[Data for processing]
★ ★ ★ ★ ★
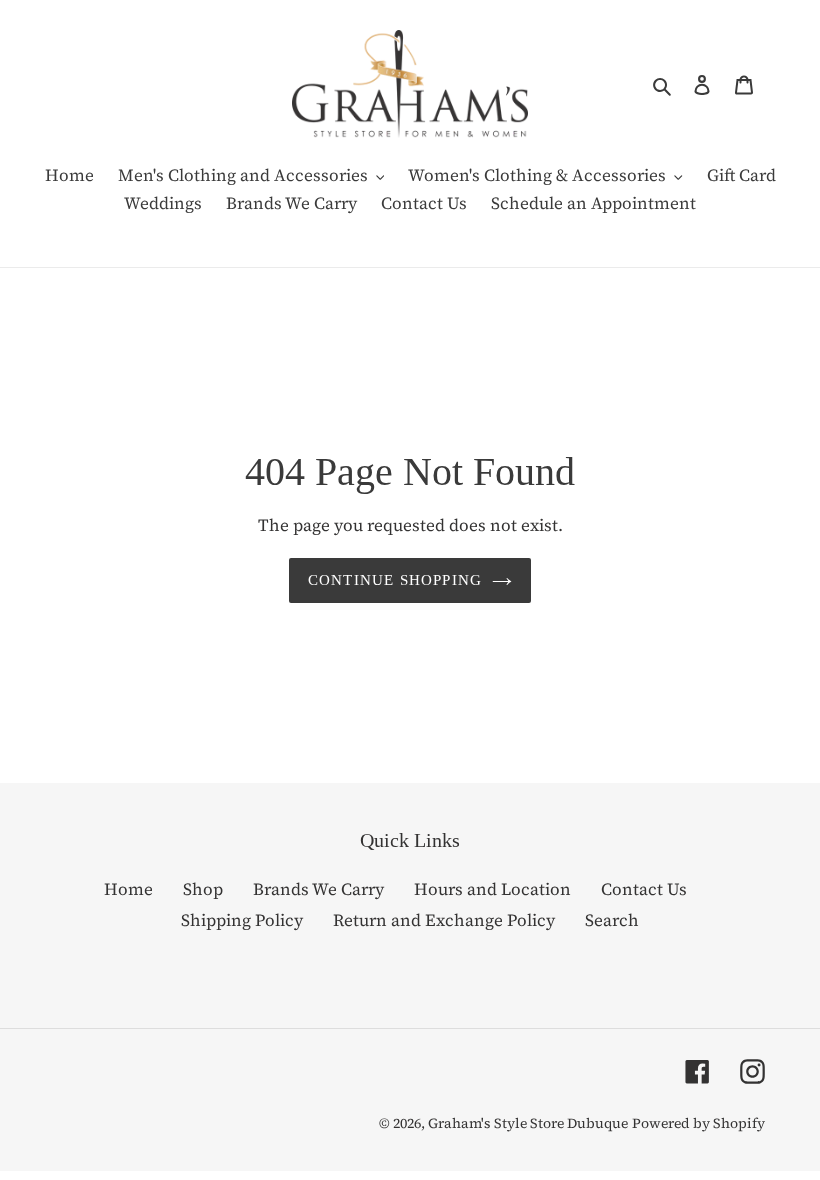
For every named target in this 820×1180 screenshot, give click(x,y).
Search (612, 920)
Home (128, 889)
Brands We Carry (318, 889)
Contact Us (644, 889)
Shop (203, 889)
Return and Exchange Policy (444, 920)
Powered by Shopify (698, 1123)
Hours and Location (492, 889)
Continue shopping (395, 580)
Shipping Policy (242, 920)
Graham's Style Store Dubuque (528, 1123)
★ ★ ★ ★ ★
[What you should do]
Establish how many lines of the entries hold the word "Policy", giving nothing but the number.

[Task response]
2